Yine GLAAD’nin 2012 yılından beri sürdürdüğü beyaz perdede LGBTQ temsili ve görünürlüğüne dair son raporlamada ADB’deki yedi büyük stüdyonun (20th Century Fox, Lionsgate, Paramount, Sony, Universal, Walt Disney, Warner Brothers), 1 Ocak – 31 Aralık 2017 tarihleri arasındaki süreci kapsayacak şekilde, 109 film içinden yalnızca 14 filmin (%12.8’nin) LGBTQ temsiline yer verdiği sonucuna ulaşıldı.

LGBTQ temsiline yer verilen filmlere daha ayrıntılı bakıldığında ise %64’lük oranla en fazla temsil edilen topluluk gey erkekler oldu, ki bu patriarkal sistemin sürdürülmesi anlamında en az tehlikeli görülen topluluk.

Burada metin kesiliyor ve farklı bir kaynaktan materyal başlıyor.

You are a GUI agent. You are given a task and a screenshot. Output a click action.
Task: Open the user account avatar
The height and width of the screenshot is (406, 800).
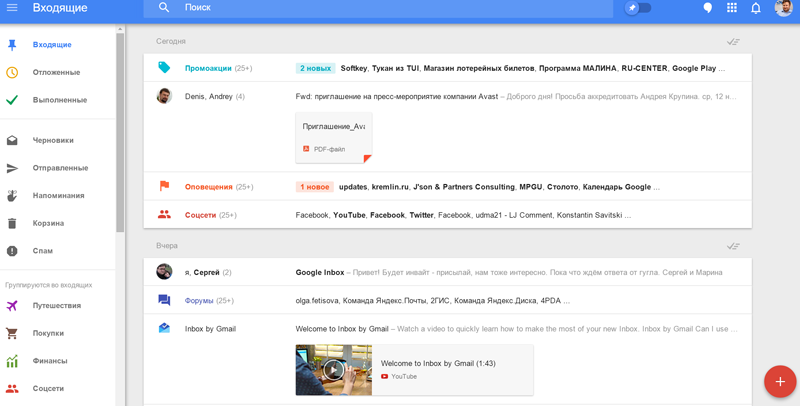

Lezbiyen temsili ise %36 olarak tespit edildi, geçen seneye göre hafif bir artışla temsil edilen topluluk ise %16’lık oranla biseksüel karakterler oldu. 2017 yılında ise yukarıda da defalarca vurgulandığı gibi hiç transgender karakter temsili olan film bulunmamakta.

2017 yılındaki analizlere göre LGBTQ temsili ve görünürlüğü göz önünde bulundurulduğunda tür olarak komedi artık yalnız değil, çeşitli türlerde filmlerin eklenmesi ile birlikte LGBTQ temsiline dair sürdürülen “gülünüp geçilecek hikayeler ve gerçek hayatta olmaz” algısını kırmaya dair adım atıldığı söylenebilir.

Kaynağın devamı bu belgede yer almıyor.